In Shaw’s  work, the idea that he was rendering such familiar-looking scenes rendered in a painstaking fashion was something that appealed to a feeling that I have always had – that anything has value and that every environment has a meaning, however harsh it may seem.

One of the over the overriding feelings his work creates – particularly when you see them in a gallery setting – is a sense of tension and unease. The lack of human figures in the works could be construed as a device to create a sense of loneliness, as the viewer seems to experience the locations in a solitary way. But fundamentally I feel that people are essential to his work, in that each painting contains human traces – whether it is via graffiti, damage or a path worn by feet.
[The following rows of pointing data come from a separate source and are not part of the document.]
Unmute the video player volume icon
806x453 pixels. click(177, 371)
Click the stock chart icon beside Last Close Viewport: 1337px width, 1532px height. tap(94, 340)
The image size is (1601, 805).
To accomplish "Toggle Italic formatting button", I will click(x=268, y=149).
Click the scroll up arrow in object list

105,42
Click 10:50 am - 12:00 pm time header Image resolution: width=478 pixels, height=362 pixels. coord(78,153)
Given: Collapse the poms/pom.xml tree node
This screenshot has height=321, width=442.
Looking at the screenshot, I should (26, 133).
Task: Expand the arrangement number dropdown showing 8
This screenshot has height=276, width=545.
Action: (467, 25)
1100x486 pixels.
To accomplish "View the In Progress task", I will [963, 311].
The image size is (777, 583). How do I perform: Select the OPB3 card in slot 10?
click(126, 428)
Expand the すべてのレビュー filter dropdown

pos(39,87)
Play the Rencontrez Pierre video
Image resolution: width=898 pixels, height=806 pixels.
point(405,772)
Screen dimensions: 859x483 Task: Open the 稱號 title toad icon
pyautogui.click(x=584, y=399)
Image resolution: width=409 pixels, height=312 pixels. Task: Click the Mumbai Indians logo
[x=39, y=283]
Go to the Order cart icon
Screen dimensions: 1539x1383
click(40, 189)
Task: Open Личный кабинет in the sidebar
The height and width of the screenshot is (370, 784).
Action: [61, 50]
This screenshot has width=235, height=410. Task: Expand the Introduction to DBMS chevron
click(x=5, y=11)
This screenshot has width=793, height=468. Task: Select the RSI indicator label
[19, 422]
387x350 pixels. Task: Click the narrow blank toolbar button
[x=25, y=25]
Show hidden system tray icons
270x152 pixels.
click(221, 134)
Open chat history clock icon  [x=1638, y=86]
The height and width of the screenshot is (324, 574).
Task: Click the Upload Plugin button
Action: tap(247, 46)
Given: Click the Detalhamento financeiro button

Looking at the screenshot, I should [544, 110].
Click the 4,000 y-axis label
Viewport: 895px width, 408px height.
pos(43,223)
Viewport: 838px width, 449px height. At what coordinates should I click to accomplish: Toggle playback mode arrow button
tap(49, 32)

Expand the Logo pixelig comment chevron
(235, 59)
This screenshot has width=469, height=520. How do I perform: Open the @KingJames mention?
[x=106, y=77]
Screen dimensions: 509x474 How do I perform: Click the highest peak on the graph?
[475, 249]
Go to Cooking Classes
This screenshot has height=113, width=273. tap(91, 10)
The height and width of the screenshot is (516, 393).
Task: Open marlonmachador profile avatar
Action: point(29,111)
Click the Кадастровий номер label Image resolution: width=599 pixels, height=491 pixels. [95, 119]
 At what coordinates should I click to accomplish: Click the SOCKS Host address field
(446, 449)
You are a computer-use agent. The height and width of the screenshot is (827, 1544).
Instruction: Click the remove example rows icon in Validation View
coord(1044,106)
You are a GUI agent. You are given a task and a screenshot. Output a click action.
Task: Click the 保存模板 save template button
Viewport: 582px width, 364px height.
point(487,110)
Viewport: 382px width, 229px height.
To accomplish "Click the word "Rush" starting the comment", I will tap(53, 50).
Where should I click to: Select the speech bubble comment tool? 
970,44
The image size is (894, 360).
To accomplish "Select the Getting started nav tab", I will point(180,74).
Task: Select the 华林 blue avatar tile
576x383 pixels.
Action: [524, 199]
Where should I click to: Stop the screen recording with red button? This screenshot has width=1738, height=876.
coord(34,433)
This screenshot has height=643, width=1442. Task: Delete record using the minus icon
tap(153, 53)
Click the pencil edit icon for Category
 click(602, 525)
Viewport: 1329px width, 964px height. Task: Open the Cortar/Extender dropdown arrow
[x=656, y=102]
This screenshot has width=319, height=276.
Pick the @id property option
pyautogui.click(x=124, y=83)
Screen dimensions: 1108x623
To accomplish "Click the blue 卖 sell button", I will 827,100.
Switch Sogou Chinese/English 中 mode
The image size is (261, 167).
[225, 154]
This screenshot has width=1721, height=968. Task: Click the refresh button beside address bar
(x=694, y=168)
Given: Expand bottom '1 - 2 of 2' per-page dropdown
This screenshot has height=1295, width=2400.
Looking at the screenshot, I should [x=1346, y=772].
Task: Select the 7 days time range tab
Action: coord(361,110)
Another aspect of the work that interests me is the idea of the encroachment of people into nature. The area I grew up is a kind of hinterland between the huge West Midlands conurbation and the countryside – and where the two meet it is not normally attractive. But there are elements of beauty in these urban woods, as well as a sense of danger and secrecy. I’m probably not alone in remembering the kind of characters that are attracted to these areas (such as a man we called The Coat Man. He used to hang his coat on the branch of a tree and then ask us if it was ours. He also brandished a knife at us on one occasion. We thought he was harmless but there you go).

Shaw is interesting as an artist in that he also writes, which is fairly uncommon. I own one of his books, which contains no images and although fairly unstructured (much of it was written in the kind of pubs his work depicts) it forms an ideal companion to his art. He has a strong obsession with cultural iconography, particularly British popular culture and in this respect I think keeps good company with figures such as Morrissey and the filmmaker Shane Meadows.

I’ll say this for him, he has catholic taste. This is Shaw on his youthful aspirations “I couldn’t decide whether I wanted to be Jimmy from Quadrophenia or John Everett Millais … or Francis Bacon … the list was endless and I couldn’t decide which messiah to follow. All I could really do was draw quite well.”